Perjalanan tak terencana


Perjalanan tak terencana.. mungkin itu yang secara tidak sengaja menghampiriku dengan kawan-kawan. Bermula dari niatku untuk renang dengan mengajak temen kontrakan (kurniawan, firdaus, miftah, winanto dan yanuar), akan tetapi kita dengar info bahwa adek-adek FORKITA (Forum Kajian Islam Fakultas Teknologi Pertanian) mengajak kita untuk gabung ke gunung Kelud untuk rihlah.. sehingga membuat 2 kubu d kontrakan, ada yg mau ikut dan gk ikut.

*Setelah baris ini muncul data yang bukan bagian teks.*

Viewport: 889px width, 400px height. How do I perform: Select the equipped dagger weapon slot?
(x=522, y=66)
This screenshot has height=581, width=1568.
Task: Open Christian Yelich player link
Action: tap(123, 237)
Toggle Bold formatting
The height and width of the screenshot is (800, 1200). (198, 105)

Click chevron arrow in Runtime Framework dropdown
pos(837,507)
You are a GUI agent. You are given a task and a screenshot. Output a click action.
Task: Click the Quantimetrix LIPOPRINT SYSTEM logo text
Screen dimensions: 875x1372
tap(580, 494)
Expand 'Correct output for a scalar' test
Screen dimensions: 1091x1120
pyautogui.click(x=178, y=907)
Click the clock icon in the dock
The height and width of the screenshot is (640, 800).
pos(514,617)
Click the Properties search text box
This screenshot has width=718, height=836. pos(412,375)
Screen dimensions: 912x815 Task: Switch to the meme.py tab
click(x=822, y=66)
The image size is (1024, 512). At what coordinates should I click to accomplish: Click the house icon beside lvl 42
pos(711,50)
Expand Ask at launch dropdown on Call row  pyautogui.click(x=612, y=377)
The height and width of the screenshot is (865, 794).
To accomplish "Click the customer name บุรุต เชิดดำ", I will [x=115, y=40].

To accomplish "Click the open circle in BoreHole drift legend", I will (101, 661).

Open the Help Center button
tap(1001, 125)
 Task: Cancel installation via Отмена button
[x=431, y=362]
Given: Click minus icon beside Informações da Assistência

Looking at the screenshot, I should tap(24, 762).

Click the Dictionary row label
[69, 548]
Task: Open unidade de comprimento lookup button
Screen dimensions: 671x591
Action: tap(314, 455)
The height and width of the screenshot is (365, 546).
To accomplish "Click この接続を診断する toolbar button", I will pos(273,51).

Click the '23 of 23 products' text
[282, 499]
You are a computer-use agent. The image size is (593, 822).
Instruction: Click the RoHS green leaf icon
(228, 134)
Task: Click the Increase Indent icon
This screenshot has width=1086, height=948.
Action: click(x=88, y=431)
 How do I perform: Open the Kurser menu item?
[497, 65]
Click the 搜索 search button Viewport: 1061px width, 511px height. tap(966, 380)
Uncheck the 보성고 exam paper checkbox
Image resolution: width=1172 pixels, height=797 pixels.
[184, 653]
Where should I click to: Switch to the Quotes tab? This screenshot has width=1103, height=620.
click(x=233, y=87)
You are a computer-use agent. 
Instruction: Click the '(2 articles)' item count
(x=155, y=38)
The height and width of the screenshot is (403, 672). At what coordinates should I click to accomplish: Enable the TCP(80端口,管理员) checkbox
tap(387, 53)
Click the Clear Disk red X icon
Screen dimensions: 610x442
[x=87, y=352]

Karena gk semua mantan FORKITA.
Tiba tiba ada yang nyentil bilang. “Ke rumaahmu aja zal di jember gmna??”.
Semua fokus langsung tertuju kesitu dan menjawab usulan itu.. “iya kesana aja yuk.. kayaknya seruan kesana kan ada PAPUMA”. dan akhirnya tanpa aku meng”iya”kan akhirnya mereka setuju.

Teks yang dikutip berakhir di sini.